When her mom bought educational toys for Kristen and her younger sister, Kristen’s interest was always toward anything scientific. In high school she took summer jobs shadowing physical therapists, athletic trainers or physicians. When her aunts who were nurses told stories about their patients, Kristen hung on every word.
It was no surprise to anyone who knew her that she entered medical school as soon as she graduated from Mississippi College in 2008. The only unexpected turn came when she chose internal medicine over orthopedics.
“I just always assumed I would go into orthopedics because of sports, but I ended up not liking early mornings and cold rooms without windows,” both of which were frequent inconveniences for an orthopedic intern.

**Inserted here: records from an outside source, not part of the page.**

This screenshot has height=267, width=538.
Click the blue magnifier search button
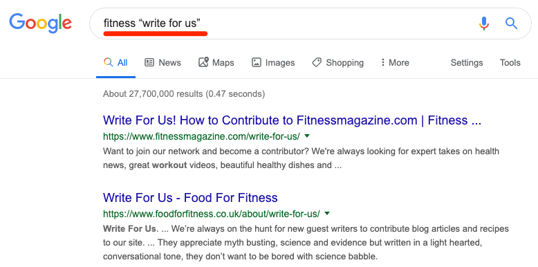click(511, 24)
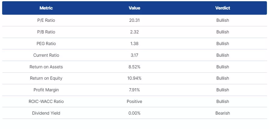Click the Metric column header

coord(46,8)
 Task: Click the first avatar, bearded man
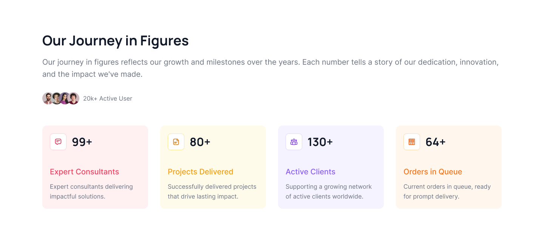click(48, 98)
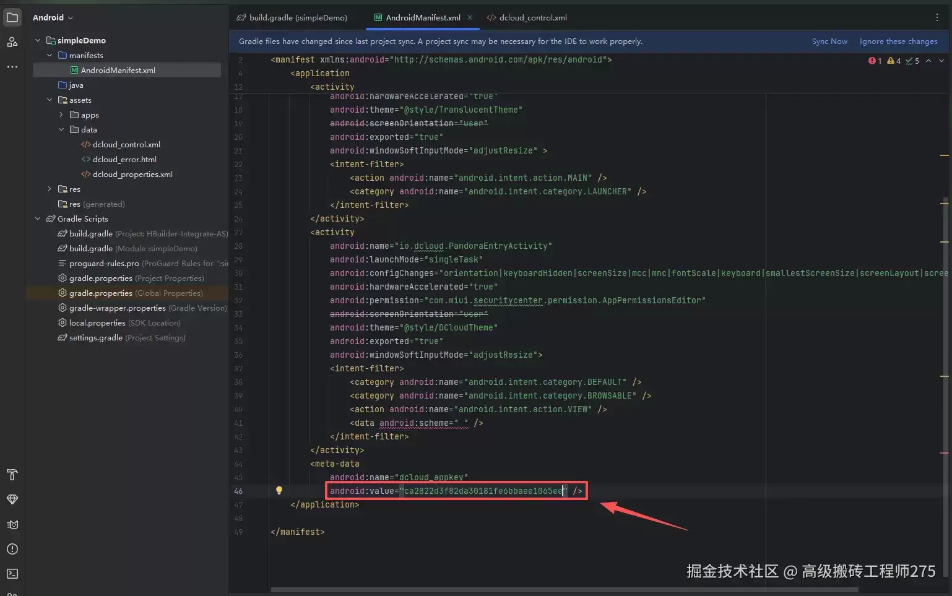Open the Build hammer tool icon
Viewport: 952px width, 596px height.
pyautogui.click(x=12, y=475)
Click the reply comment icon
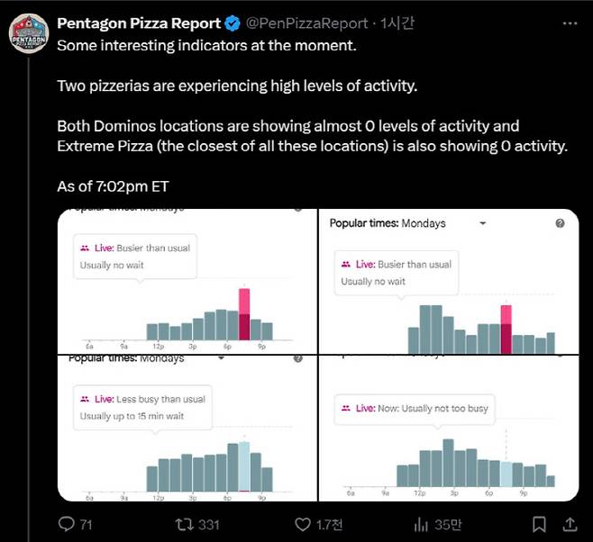Viewport: 593px width, 542px height. 66,523
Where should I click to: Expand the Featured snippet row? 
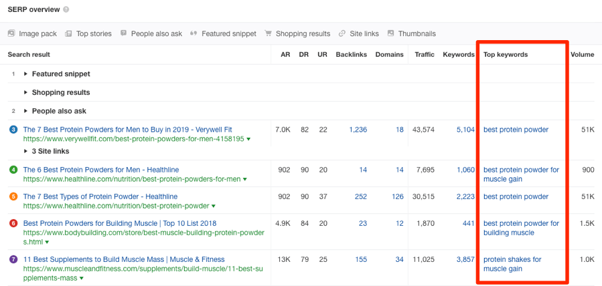pyautogui.click(x=26, y=74)
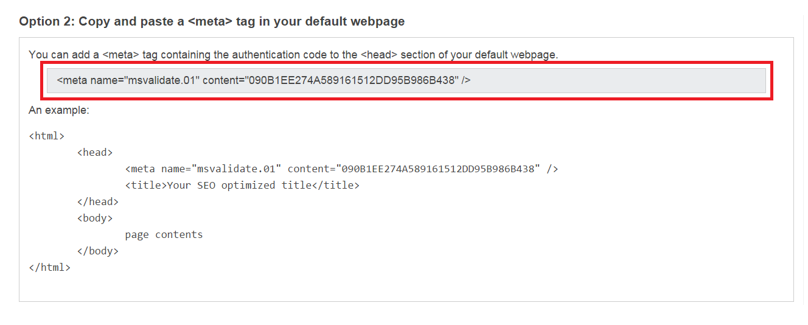This screenshot has height=325, width=808.
Task: Click the closing </body> tag line
Action: point(98,251)
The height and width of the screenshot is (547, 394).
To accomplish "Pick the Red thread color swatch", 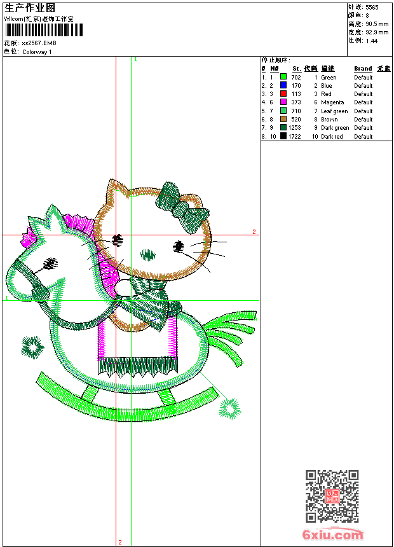I will pyautogui.click(x=283, y=93).

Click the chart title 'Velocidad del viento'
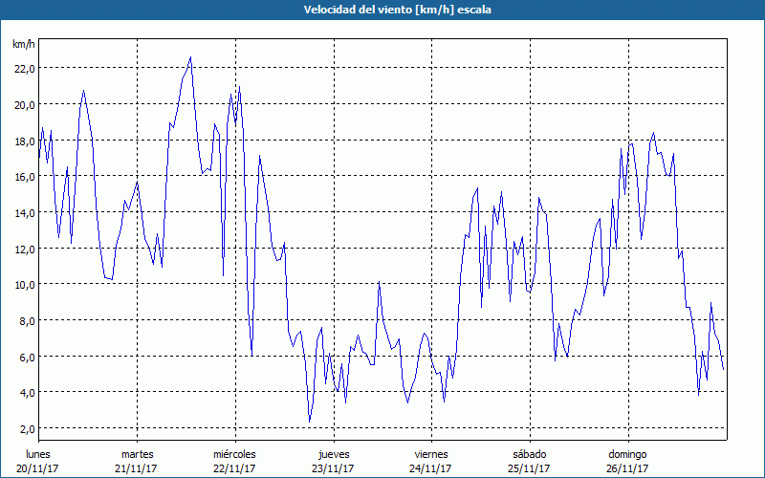(x=383, y=10)
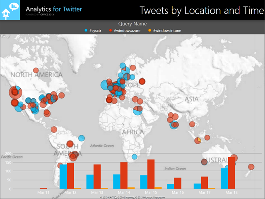Click the pie bubble with orange slice in Southeast Asia
Image resolution: width=265 pixels, height=199 pixels.
(198, 141)
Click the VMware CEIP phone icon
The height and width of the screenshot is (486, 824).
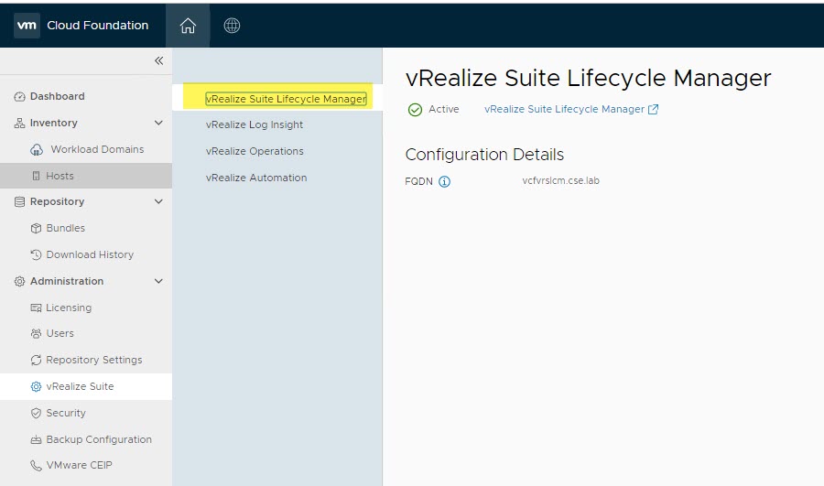tap(37, 465)

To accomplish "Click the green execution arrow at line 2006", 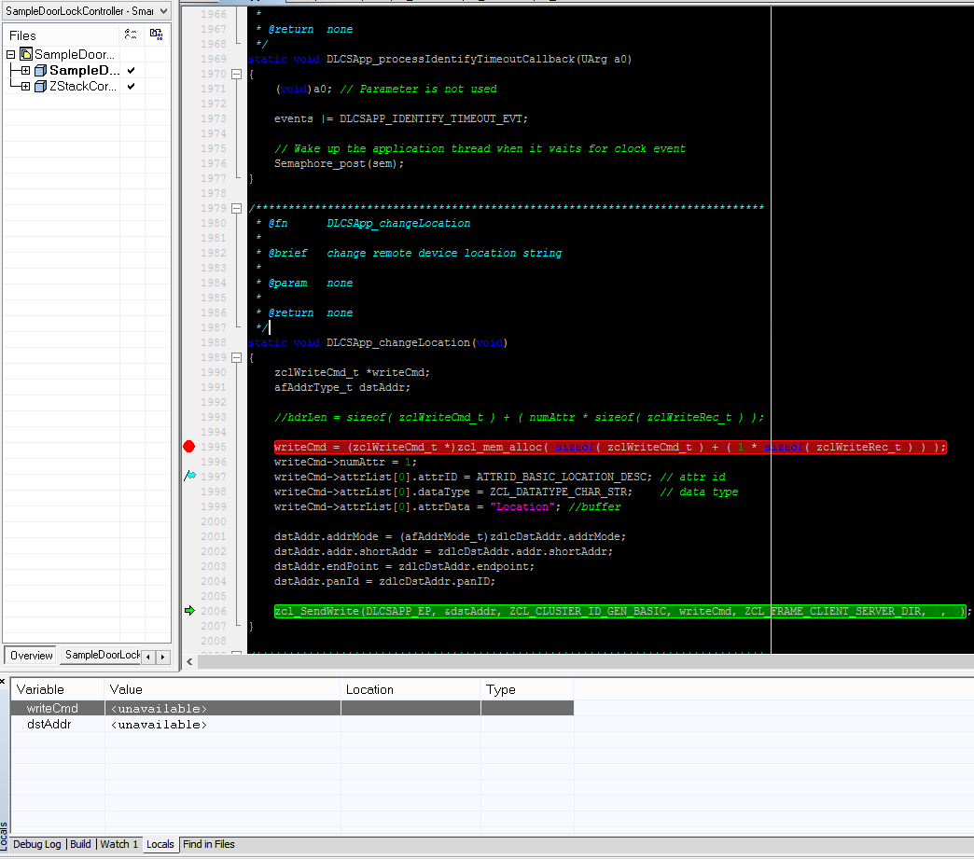I will [x=187, y=611].
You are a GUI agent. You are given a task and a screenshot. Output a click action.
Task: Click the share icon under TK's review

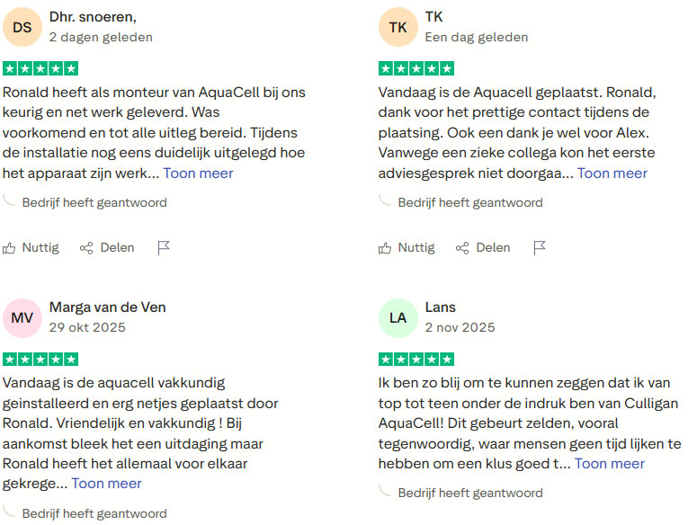(462, 248)
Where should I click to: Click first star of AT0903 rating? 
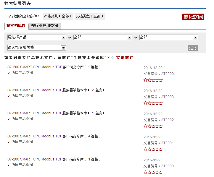pyautogui.click(x=145, y=103)
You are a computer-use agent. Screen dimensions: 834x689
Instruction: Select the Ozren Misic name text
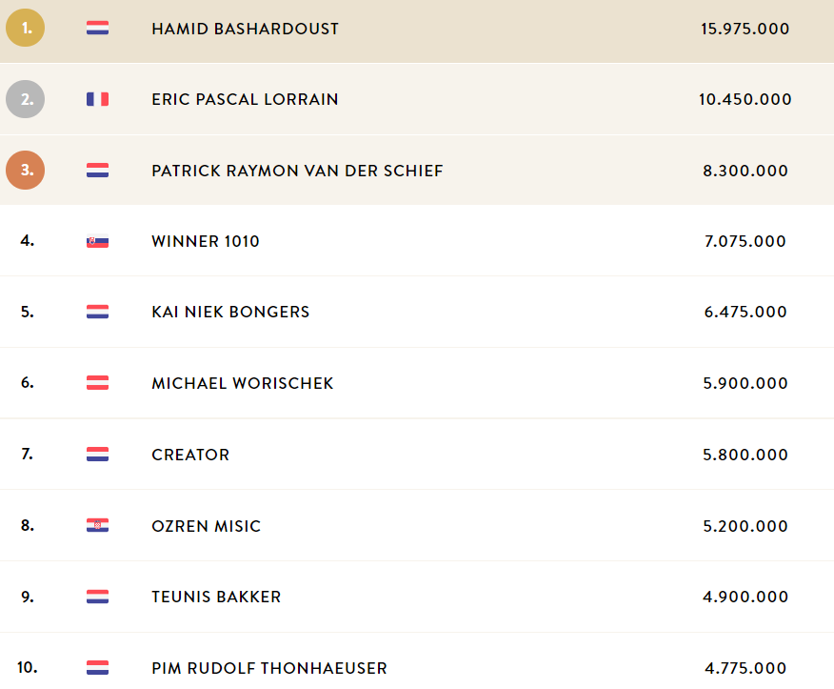point(206,526)
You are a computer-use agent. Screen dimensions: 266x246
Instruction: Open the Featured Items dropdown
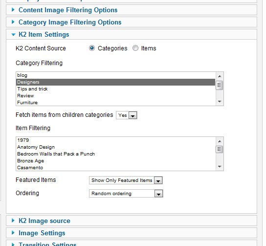point(126,180)
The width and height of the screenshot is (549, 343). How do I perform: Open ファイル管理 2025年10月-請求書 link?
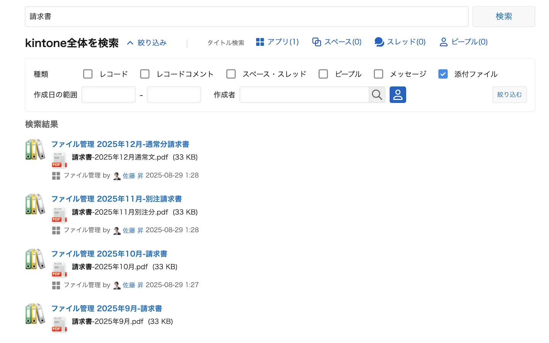click(x=109, y=254)
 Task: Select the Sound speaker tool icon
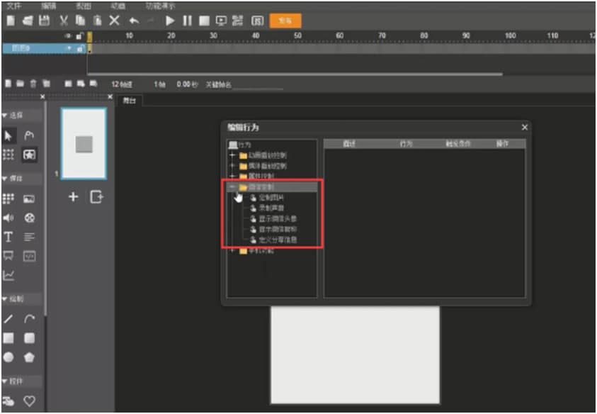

She also discovered something she really liked about the relationship that developed over time between an internist and a patient: “You really get to know people. I like to see them get better over time.”
A quick check on the Merit website can give you a few “patient reviews” about Dr. Crawford. It is clear that her sincerity and concern comes through in the treatment room.
Kristen came into the medical sector about the same time healthcare delivery was in complete transformation mode. She finds much of the regulatory procedures to be “demoralizing” at times because much box checking and data collection does nothing to enhance patient care. In the middle of it all, however, she can’t imagine doing anything else.
“I get to talk to people all day. I get to hear their stories. I think its ministry. It’s my ministry.”
At the core of Kristen’s professional integrity is her Christian faith. You could call her a “cradle Christian,” but her personal relationship with the Lord is not something she takes for granted. It keeps her grounded and joyfully juggling a few very full plates every day.
Did I mention she is a pastor’s wife and the mother of a 4-year-old and a 1-year-old? Husband Nick Crawford is executive pastor at Fondren Church in Jackson. Nick began his professional career as an attorney, a vocation he chose because he “wanted to help problem-solve for other people.”
It was through dating Kristen and becoming involved in a small group Bible study at Pinelake that his career path made a 180-degree turn. He met Fondren Church’s Senior Pastor, Robert Green, and went from new Christian to discipleship leader practically overnight. (Fondren is a Pinelake church plant.)
That friendship with Robert sparked a passion in Nick’s life: He still wanted to help problem-solve, but “to help take people from where they are to where Jesus wants them to go.”
As executive pastor, Nick is the visionary and the strategic organizer. According to Kristen, “His gift is teaching. Whether he is telling you how to hold a tennis racket or how to study the Bible, he is just a great teacher, and he does it with depth and reach and clarity.”
As a couple that share different ends of “the people-helping business,” their work and play appear to be beautifully intermingled. In this season of young children, Nick says, “Much of our play revolves around them. So we spend a lot of time at home in the front yard, so we can overlap our play with meeting and growing relationships with our neighbors for the sake of the gospel. We may not be able to travel very far to meet someone new right now, but we can invite someone near into our baseball game or whatever else our kids want to do that day!”
Kristen says, “Our prayer was to always have ‘portable’ kids. Before we became parents, that’s how Nick described kids that are adaptable and flexible and can go with the flow. We wanted our kiddos to be able to do life with us and for us to continue to do our life with them in tow.”
Nick agrees. “We all have the same 168 hours each week, so why not start with the things that matter most to our King? All this helps us make time for the things that really do matter most — God, our marriage, our kids, then our work. Rather than add a bunch of different hobbies, we’re now entering a season where we’re trying to enjoy the same hobbies. This helps us play together, and it allows our kids to see us having fun together. So come on over to the house. We’d love to see you in the front yard, and then, at the dinner table.”
I’m thinking I might take him up on the invitation!